-------- Selected extract --------

After clustering, it's important to assess how **stable** and **well-defined** our clusters are. A good clustering should have:
- Points that are clearly assigned to their cluster (not on boundaries)
- Clusters that are internally cohesive (points within are similar)
- Clusters that are well-separated from each other

#### Silhouette Analysis

The **silhouette coefficient** is a powerful metric for evaluating cluster quality at both the individual sample and cluster level. For each sample $i$, the silhouette score is:

$$s(i) = \frac{b(i) - a(i)}{\max(a(i), b(i))}$$

where:
- $a(i)$ = **mean intra-cluster distance**: average distance from sample $i$ to all other points in its cluster (measures cohesion)
- $b(i)$ = **mean nearest-cluster distance**: average distance from sample $i$ to all points in the nearest neighboring cluster (measures separation)

**Interpretation of silhouette scores:**

| Score Range | Interpretation |
|-------------|----------------|
| **+1** | Sample is far from neighboring clusters (ideal) |
| **0** | Sample is on or very close to the decision boundary |
| **-1** | Sample may have been assigned to the wrong cluster |

#### Silhouette Plot (Knife Plot)

The silhouette plot visualizes the silhouette coefficient for every sample, sorted by cluster. This reveals:
- **Width of each "knife"**: Number of samples in that cluster
- **Thickness/extent to the right**: How well-separated points are
- **Points extending left of zero**: Potentially misclassified samples

In [None]:
# Analyze how stable the clusters are using silhouette scores per sample
from sklearn.metrics import silhouette_samples

# Compute silhouette scores for each sample
silhouette_vals = silhouette_samples(X_cluster, cluster_labels)

# Add to DataFrame
df_valid['silhouette'] = silhouette_vals

fig, axes = plt.subplots(1, 2, figsize=(14, 5))

# Bar chart of average silhouette per cluster
ax1 = axes[0]
avg_silhouettes = [silhouette_vals[cluster_labels == i].mean() for i in range(optimal_k)]
bars = ax1.bar(range(optimal_k), avg_silhouettes, color=cluster_colors)

--------

> **Prompt 1**
Please turn the lines of the listing from the line containing "Click the Chrome side panel icon" through the line containing "Click Show all" into a JSON list of strings, one per line, leaving out blank lines.

-------- Exercise input --------

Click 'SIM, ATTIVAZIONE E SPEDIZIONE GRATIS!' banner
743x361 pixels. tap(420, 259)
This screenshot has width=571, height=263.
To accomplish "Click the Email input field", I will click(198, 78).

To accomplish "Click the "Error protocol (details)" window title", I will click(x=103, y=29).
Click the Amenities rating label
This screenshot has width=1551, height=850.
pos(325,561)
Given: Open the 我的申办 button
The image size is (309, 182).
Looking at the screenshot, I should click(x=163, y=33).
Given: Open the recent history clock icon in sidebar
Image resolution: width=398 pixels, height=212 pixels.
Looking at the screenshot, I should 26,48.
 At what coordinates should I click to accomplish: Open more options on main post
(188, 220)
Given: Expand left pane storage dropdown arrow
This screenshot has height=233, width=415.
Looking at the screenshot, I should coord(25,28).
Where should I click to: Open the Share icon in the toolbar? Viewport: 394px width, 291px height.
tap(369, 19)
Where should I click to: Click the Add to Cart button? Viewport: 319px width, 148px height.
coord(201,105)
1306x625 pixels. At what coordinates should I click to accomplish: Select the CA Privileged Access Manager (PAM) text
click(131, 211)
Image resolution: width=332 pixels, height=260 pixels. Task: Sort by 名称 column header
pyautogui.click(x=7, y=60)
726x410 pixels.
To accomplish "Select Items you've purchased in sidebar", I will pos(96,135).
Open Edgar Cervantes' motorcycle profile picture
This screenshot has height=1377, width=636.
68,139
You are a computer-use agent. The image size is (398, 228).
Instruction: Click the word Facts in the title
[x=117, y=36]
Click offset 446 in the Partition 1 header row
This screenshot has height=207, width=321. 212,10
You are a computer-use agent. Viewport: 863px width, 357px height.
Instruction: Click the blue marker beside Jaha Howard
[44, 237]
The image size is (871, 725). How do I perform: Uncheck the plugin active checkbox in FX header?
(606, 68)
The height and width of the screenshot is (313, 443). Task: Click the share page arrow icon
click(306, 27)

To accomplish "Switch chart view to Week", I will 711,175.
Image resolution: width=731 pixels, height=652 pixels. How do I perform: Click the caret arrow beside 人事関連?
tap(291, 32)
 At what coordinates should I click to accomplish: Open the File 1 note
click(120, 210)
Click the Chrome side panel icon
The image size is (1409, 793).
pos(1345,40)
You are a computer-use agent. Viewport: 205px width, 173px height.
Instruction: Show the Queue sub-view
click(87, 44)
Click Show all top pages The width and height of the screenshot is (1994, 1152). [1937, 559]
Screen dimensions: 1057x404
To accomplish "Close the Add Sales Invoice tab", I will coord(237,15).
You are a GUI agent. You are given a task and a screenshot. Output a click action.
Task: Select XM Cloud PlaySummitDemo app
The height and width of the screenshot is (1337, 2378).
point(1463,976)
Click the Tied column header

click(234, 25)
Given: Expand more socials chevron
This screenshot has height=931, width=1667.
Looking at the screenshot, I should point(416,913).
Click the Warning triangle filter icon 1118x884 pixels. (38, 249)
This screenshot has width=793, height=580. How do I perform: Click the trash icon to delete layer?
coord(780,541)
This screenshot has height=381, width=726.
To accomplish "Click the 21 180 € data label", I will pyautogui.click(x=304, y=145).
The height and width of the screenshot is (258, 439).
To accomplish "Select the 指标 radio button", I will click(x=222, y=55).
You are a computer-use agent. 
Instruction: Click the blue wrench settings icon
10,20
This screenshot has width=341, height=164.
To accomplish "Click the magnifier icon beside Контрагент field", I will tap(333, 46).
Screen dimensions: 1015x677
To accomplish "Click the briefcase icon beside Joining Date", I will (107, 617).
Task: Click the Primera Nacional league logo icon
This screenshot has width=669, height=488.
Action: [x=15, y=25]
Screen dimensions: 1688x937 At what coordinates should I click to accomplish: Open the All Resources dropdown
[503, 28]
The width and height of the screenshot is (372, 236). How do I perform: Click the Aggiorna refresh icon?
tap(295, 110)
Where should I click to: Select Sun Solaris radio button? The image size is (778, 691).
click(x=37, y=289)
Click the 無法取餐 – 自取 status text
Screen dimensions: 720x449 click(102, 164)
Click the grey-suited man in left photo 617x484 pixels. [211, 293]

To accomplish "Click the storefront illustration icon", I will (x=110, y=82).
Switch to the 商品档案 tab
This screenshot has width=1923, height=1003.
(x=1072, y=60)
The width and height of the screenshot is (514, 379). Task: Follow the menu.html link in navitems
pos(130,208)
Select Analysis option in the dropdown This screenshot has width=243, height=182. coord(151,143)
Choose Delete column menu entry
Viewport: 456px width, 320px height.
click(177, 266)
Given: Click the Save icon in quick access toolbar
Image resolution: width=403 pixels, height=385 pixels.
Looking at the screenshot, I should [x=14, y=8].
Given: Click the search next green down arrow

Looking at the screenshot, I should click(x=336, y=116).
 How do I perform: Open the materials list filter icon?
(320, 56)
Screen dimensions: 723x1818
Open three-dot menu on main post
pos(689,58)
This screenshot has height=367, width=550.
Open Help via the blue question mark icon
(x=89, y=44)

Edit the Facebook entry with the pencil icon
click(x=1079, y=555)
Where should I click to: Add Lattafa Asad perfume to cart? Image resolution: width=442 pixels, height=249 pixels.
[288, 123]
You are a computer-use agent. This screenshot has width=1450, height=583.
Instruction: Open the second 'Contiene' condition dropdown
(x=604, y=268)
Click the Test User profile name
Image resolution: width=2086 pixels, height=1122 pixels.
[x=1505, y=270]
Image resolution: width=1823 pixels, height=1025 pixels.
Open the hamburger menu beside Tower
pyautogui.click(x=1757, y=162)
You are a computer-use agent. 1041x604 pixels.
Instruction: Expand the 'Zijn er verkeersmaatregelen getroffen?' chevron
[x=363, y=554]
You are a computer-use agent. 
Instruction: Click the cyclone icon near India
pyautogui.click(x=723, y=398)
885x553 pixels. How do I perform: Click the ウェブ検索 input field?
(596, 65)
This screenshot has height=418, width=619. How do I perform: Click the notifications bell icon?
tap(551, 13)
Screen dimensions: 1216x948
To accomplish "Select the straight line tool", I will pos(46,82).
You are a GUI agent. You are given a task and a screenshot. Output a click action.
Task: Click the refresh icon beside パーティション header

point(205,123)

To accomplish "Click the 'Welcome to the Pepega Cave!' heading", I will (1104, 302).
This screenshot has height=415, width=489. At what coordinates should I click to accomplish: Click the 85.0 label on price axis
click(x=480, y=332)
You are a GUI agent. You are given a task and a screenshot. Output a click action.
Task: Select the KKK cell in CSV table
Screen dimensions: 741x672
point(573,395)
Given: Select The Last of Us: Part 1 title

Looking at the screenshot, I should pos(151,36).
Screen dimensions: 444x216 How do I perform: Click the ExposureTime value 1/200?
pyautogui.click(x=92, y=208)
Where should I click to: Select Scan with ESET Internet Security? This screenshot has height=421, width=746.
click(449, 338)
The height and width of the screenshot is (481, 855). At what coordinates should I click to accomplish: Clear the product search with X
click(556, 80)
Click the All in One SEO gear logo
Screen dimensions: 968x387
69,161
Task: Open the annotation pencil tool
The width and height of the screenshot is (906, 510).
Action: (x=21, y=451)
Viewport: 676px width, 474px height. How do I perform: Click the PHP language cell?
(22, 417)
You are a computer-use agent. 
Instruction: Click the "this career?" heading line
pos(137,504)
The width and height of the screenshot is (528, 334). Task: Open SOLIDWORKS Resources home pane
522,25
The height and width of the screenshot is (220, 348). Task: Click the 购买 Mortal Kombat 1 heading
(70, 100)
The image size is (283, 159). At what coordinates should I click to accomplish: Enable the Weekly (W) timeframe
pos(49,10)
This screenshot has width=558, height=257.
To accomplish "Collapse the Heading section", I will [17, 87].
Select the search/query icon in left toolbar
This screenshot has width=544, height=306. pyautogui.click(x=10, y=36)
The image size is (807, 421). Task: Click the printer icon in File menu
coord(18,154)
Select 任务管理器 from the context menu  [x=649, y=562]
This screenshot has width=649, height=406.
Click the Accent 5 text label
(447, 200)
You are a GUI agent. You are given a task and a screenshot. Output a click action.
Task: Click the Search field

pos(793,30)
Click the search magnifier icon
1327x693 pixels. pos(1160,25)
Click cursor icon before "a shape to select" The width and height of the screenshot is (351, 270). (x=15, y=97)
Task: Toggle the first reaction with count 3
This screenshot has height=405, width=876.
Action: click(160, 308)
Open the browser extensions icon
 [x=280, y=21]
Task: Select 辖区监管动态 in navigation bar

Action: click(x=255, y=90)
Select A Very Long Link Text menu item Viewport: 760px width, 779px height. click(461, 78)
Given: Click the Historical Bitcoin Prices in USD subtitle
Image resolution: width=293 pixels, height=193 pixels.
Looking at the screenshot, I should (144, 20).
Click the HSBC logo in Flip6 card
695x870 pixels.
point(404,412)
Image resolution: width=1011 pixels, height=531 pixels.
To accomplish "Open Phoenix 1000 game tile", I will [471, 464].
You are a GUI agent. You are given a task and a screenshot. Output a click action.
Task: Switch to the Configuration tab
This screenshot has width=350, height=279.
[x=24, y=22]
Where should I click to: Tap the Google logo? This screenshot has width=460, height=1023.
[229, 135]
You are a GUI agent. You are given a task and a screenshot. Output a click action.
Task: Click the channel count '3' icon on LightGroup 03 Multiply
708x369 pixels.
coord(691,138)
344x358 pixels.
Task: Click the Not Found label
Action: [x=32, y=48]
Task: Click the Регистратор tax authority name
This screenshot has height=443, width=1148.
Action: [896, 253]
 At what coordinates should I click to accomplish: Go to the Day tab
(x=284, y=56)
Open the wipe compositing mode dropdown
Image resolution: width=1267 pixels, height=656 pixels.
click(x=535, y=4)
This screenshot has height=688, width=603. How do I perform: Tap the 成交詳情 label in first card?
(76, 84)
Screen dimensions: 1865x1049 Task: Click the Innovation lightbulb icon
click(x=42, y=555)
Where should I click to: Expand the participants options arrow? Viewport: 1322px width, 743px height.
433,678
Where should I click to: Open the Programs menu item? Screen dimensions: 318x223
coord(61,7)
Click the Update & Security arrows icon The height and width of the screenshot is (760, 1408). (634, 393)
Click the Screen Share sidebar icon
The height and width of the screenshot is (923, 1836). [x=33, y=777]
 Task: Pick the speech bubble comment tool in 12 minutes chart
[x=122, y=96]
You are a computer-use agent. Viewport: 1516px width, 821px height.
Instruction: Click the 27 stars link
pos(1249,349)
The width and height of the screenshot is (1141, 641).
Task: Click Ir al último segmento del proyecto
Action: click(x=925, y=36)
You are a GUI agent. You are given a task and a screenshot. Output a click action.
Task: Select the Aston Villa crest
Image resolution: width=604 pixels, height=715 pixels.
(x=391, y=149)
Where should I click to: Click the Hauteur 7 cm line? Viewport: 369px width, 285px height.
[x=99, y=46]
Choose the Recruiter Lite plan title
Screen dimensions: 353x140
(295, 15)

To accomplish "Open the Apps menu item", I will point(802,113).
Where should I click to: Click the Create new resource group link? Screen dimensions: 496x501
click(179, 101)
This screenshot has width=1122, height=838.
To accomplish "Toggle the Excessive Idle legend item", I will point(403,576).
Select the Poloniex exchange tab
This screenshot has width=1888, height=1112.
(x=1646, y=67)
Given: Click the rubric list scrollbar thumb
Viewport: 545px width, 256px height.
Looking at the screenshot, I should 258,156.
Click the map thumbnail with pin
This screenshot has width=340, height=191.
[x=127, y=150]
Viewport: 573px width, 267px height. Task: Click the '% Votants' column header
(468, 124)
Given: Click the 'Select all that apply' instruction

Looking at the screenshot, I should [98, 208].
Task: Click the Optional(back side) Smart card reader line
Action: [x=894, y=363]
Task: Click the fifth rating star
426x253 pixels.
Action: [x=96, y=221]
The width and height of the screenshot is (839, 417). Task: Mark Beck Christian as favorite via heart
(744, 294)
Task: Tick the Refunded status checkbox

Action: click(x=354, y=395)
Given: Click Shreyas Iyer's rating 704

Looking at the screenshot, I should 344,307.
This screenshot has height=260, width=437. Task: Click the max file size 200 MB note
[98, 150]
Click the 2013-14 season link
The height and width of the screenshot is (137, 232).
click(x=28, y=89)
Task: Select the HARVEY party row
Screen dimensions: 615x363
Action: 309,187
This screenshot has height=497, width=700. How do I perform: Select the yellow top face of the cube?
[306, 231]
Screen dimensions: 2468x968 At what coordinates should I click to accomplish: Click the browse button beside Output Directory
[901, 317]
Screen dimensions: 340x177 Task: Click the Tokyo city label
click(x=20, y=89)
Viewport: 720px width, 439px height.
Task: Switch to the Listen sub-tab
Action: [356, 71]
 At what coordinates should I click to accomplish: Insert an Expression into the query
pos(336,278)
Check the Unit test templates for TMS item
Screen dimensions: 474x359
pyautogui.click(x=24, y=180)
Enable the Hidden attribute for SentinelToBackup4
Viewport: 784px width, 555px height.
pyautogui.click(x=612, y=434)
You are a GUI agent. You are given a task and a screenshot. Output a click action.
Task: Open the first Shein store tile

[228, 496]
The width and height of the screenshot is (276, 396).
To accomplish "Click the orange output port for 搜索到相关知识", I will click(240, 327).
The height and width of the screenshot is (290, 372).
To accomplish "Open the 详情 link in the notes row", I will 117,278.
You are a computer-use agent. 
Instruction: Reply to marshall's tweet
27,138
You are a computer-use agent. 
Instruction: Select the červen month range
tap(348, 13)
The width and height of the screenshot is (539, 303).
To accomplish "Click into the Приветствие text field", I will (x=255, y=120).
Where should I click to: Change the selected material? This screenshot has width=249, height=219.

--------

> **Prompt 2**
Summarize the passage on silhouette analysis in three sentences.

> **Worked solution 1**
[
  "Click the Chrome side panel icon",
  "The image size is (1409, 793).",
  "pos(1345,40)",
  "You are a computer-use agent. Viewport: 205px width, 173px height.",
  "Instruction: Show the Queue sub-view",
  "click(87, 44)",
  "Click Show all top pages The width and height of the screenshot is (1994, 1152). [1937, 559]"
]

> **Worked solution 2**
After clustering, the clusters should be checked for stability and definition: points should be clearly assigned, clusters internally cohesive, and clusters well separated from each other. The silhouette coefficient for each sample compares its mean intra-cluster distance with its mean nearest-cluster distance, where a score of +1 is ideal, 0 means the sample sits on or near the decision boundary, and -1 means it may be in the wrong cluster. A silhouette plot shows every sample's score sorted by cluster, and the code computes per-sample scores with silhouette_samples from sklearn.metrics, adds them to the DataFrame, and starts a bar chart of the average score per cluster.